Blessings in a Backpack


Students across the First Coast who depend on free or reduced cost meals at school are provided breakfast and lunch, five days a week. Unfortunately, some students who rely on their school’s cafeteria food don’t always have enough at home to keep them fed over the weekend.

A group of Duval and St. John’s County students, parents, teachers and administrators have pushed to solve this hunger puzzle, with the support of an initiative called Blessings in a Backpack.

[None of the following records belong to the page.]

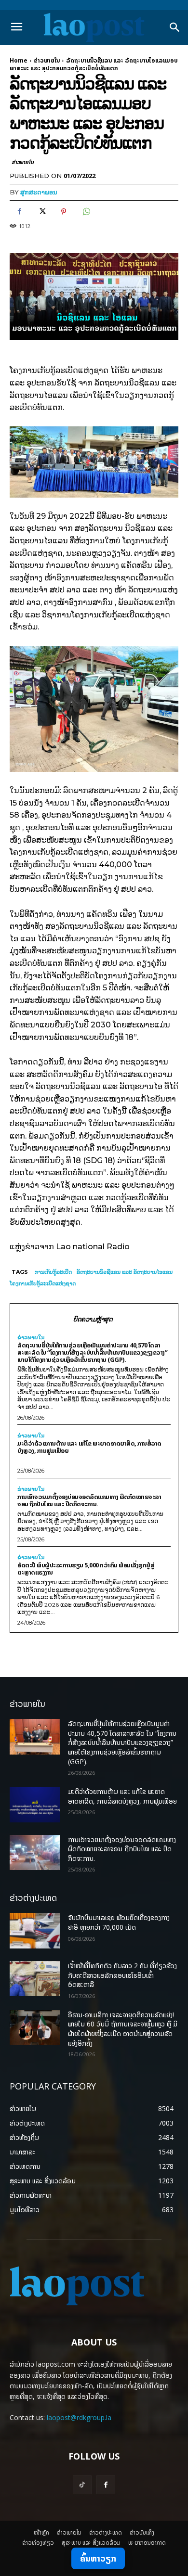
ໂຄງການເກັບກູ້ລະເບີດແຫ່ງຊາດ (43, 1283)
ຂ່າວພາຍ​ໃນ (47, 60)
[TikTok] (82, 2484)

The national Blessings in a Backpack program helps feed 66,000 students during the 38-week school year, and it costs about $100 per school year to cover those meals a student might miss. First Coast Blessings in a Backpack [FCBB] helps feed over 2,500 students in 16 Jacksonville schools, according to their website.


FCBB program coordinator Robbin Ossi helped kick off the initiative in St. John’s County seven years ago.

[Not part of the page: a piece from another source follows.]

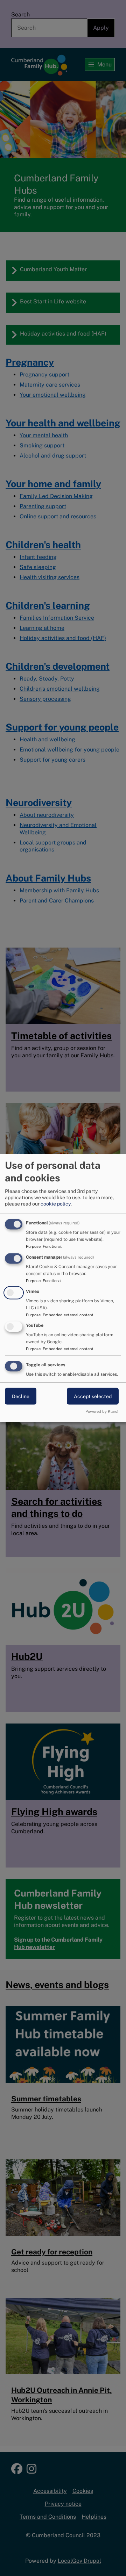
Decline (20, 1396)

“Some friends of mine were used to volunteering in their kid’s classrooms,” Ossi said. “While they were down there volunteering, teachers were telling them they were pulling out drawers full of food, like snacks and things, and giving them to the kids throughout the day. And that’s when we found out about the hunger issues.”

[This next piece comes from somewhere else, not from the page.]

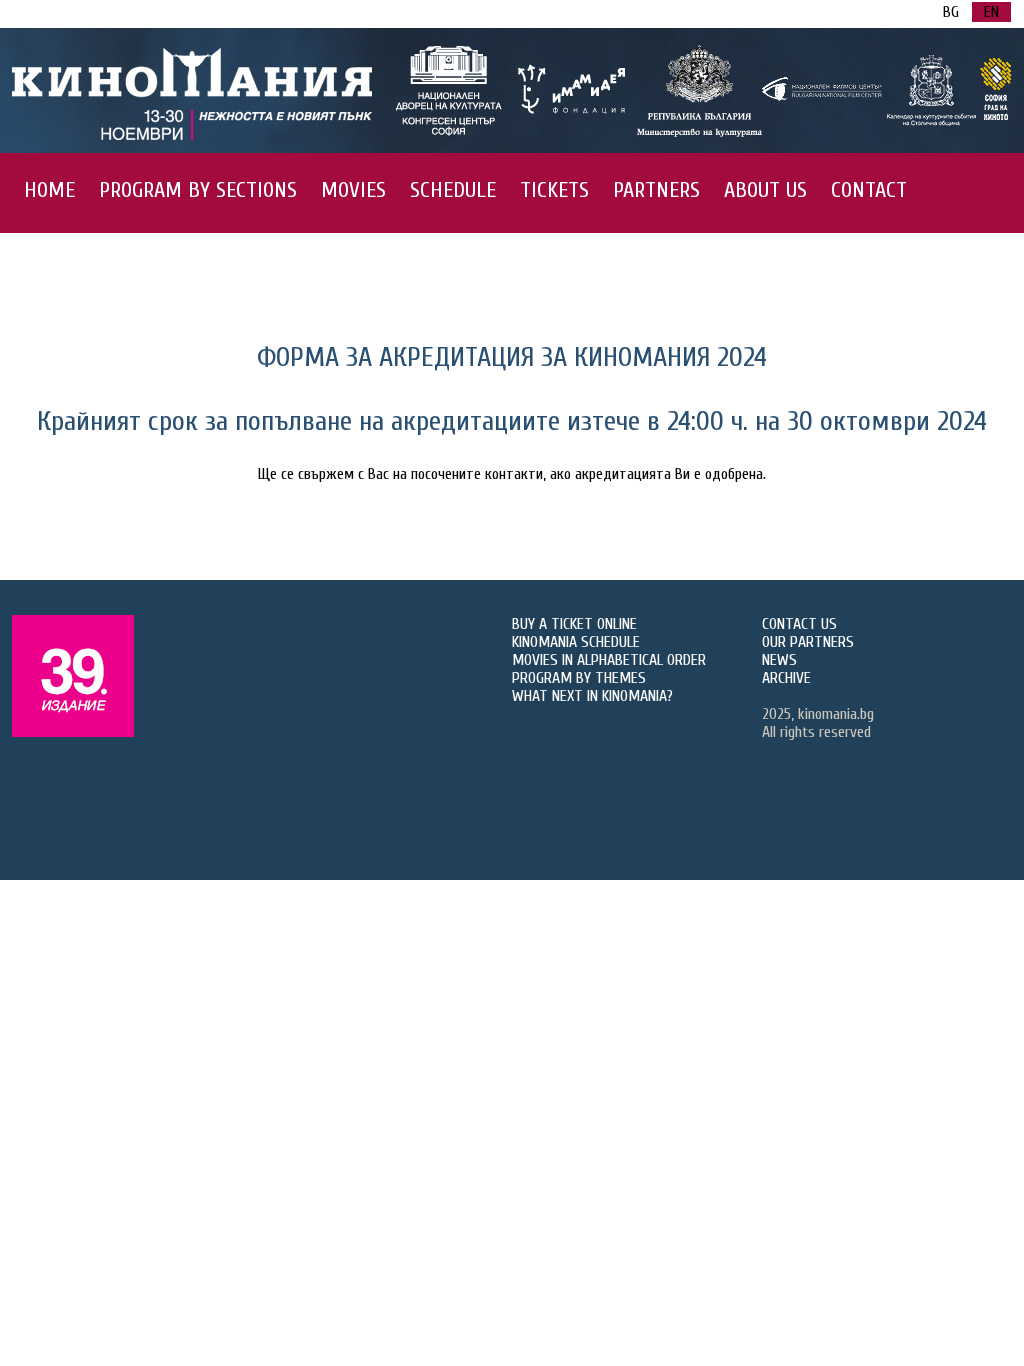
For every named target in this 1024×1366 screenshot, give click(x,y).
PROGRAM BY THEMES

Ossi’s efforts started from scratch, packing bags of food for kids each week with help from her daughter and friends. St. John’s Blessings in a Backpack expanded steadily, helping 600 students in need each week.

Screenshot_2016-03-26-04-40-41.pngLast year, Ossi helped the St. John’s Blessings in a Backpack chapter merge with the Duval County group to form FCBB. Nearly 60 percent of Duval County students are on the free or reduced cost meal programs, and that figure rises each year.

Concerned parents aren’t the only ones fighting student hunger on the First Coast. There are student volunteers across Jacksonville who are willing to give up their free time to help feed those students who aren’t getting enough food.

Nease High School senior Oliver Hodge lends a helping hand three days a week for FCBB. It starts on Wednesday, when Hodge and his fellow volunteers plan, budget and purchase the food and snacks to be delivered on Friday.

“Basically there’s a set list of items that we get each week, and there’s some fluctuation towards the end,” Hodge said. “But there’s always a can of ravioli, there’s always Ritz crackers, there’s always applesauce and fruit and we try to always have as much fruit as we can.”

On Thursday the students pack the backpacks, assembly line style and pack them into Hodge’s car. Then on Friday, Hodge delivers the packed bags to students at the Webster School in St. Augustine.

“I think it has a huge impact on both of us because obviously, you know, it’s food. And it’s something that they really need to be comfortable,” Hodge said. “Even for the students who are giving, it sort of just instills, you know, a quality of giving in all of us.”

For the high school student volunteers, their experience with FCBB has certainly been humbling.

“I don’t think any of us really thought about, like, the impact that doing things like that has on our community before Blessings,” Hodge said.

The impact that FCBB leaves on students goes further than keeping them fed and healthy. Blessings in a Backpack, in association with Quaker Oats and global market research company Ipsos, has evaluated their impact on the students and found that 60 percent of students who benefit from the program find it easier to learn at school than before they received their backpacks.

According to the evaluation, 60 percent of those students have also been in less trouble and improved their school attendance with the help Blessings in a Backpack provides.